The municipalities with language facilities (in red) near Brussels
Owing to migration and to its international role, Brussels is home to a large number of native speakers of languages other than French or Dutch. Currently, about half of the population speaks a home language other than these two. In 2013, academic research showed that approximately 17% of families spoke none of the official languages in the home, while in a further 23% a foreign language was used alongside French. The share of unilingual French-speaking families had fallen to 38% and that of Dutch-speaking families to 5%, while the percentage of bilingual Dutch-French families reached 17%. At the same time, French remains widely spoken: in 2013, French was spoken "well to perfectly" by 88% of the population, while for Dutch this percentage was only 23% (down from 33% in 2000); the other most commonly known languages were English (30%), Arabic (18%), Spanish (9%), German (7%) and Italian and Turkish (5% each). Meanwhile, surveys from 2023 to 2024 suggest that 29% of the population speaks only languages other than French and Dutch in the home, while residents speak a total of 104 languages, up from 72 in 2001. Despite the rise of English as a second language in Brussels, including as an unofficial compromise language between French and Dutch, as well as the working language for some of its international businesses and institutions, French remains the lingua franca and all public services are conducted exclusively in French or Dutch.
The original dialect of Brussels (known as Brusselian, and also sometimes referred to as Marollian), a form of Brabantic (the variant of Dutch spoken in the ancient Duchy of Brabant) with a significant number of loanwords from French, still survives among a small minority of inhabitants called Brusseleers (or Brusseleirs), many of them quite bi- and multilingual, or educated in French and not writing in Dutch. The ethnic and national self-identification of Brussels' inhabitants is nonetheless sometimes quite distinct from the French and Dutch-speaking communities. For the French-speakers, it can vary from Francophone Belgian, Bruxellois (French demonym for an inhabitant of Brussels), Walloon (for people who migrated from the Walloon Region at an adult age); for Flemings living in Brussels, it is mainly either Dutch-speaking Belgian, Flemish or Brusselaar (Dutch demonym for an inhabitant), and often both. For the Brusseleers, many simply consider themselves as belonging to Brussels.
Religions[edit]
Further information: Religion in Belgium
Religions in the Brussels-Capital Region (2016)
Catholicism (40.0%)
Islam (23.0%)
Protestantism (3.00%)
Other religions (4.00%)
Non-religious (30.0%)
Historically, Brussels has been predominantly Catholic, especially since the expulsion of Protestants in the 16th century. This is clear from the large number of historical churches in the region, particularly in the City of Brussels. The pre-eminent Catholic cathedral in Brussels is the Cathedral of St. Michael and St. Gudula, serving as the co-cathedral of the Archdiocese of Mechelen–Brussels. On the north-western side of the region, the National Basilica of the Sacred Heart is a Minor Basilica and parish church, as well as one of the largest churches by area in the world. The Church of Our Lady of Laeken holds the tombs of many members of the Belgian royal family, including all the former Belgian monarchs, within the Royal Crypt.

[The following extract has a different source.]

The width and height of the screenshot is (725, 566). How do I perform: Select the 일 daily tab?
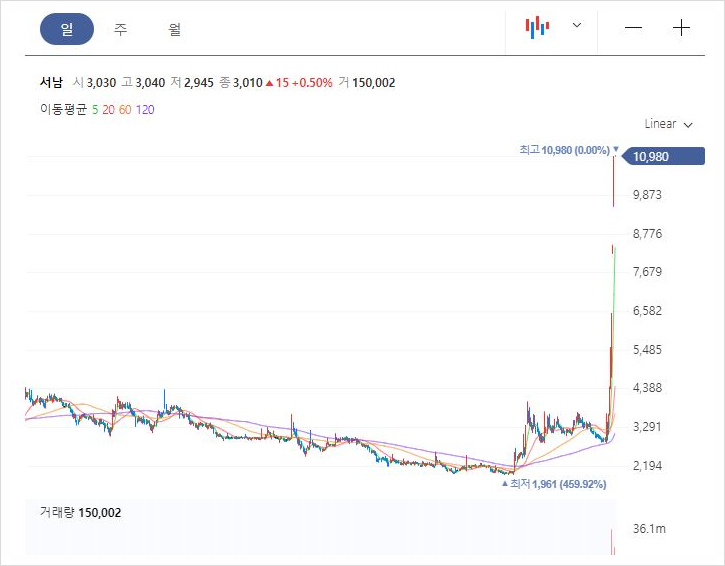click(67, 29)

The National Basilica of the Sacred Heart in Koekelberg
In reflection of its multicultural makeup, Brussels hosts a variety of religious communities, as well as large numbers of atheists and agnostics. Minority faiths include Islam, Anglicanism, Eastern Orthodoxy, Judaism, and Buddhism. According to a 2016 survey, approximately 40% of residents of Brussels declared themselves Catholics (12% were practising Catholics and 28% were non-practising Catholics), 30% were non-religious, 23% were Muslim (19% practising, 4% non-practising), 3% were Protestants and 4% were of another religion.

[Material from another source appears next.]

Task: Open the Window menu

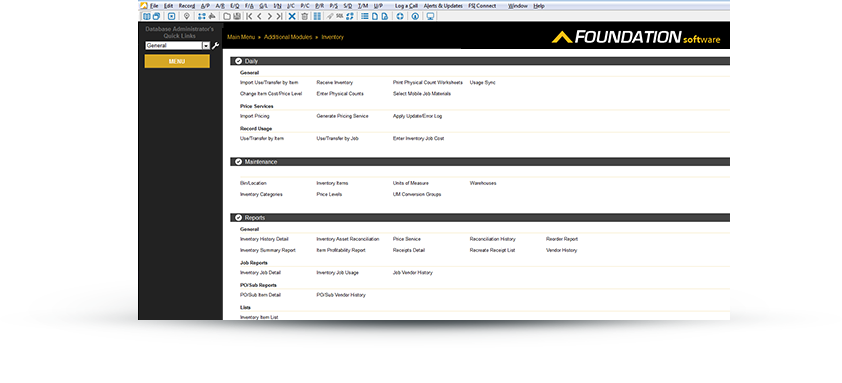Action: (x=518, y=6)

As guaranteed by Belgian law, recognised religions and non-religious philosophical organisations (French: organisations laïques, Dutch: vrijzinnige levensbeschouwelijke organisaties) enjoy public funding and school courses. It was once the case that every pupil in an official school from 6 to 18 years old had to choose two hours per week of compulsory religious—or non-religious-inspired morals—courses. However, in 2015, the Belgian Constitutional Court ruled religious studies could no longer be required in the primary and secondary educational systems.

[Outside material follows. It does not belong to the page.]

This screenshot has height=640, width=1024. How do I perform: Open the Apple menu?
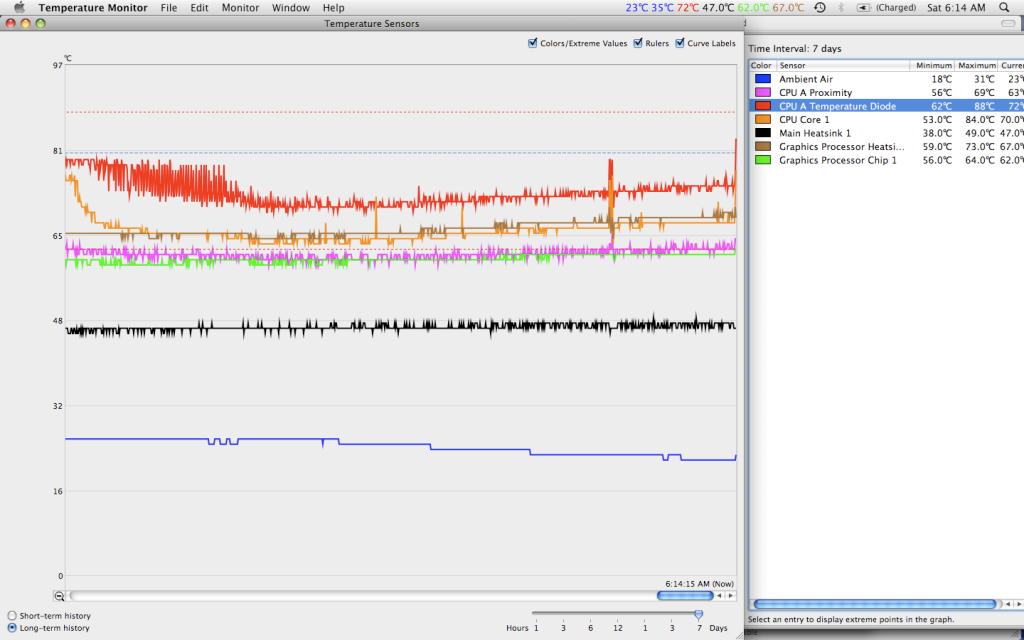pyautogui.click(x=18, y=8)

The Great Mosque of Brussels, former seat of the Islamic and Cultural Centre of Belgium
Brussels has a large concentration of Muslims, mostly of Moroccan, Turkish, Syrian and Guinean ancestry. The Great Mosque of Brussels, located in the Parc du Cinquantenaire/Jubelpark, is the oldest mosque in Brussels and the former seat of the Islamic and Cultural Centre of Belgium. Belgium does not collect statistics by ethnic background or religious beliefs, so exact figures are unknown. It was estimated that, in 2005, people of Muslim background living in the Brussels Region numbered 256,220 and accounted for 25.5% of the city's population, a much higher concentration than those of the other regions of Belgium.[better source needed]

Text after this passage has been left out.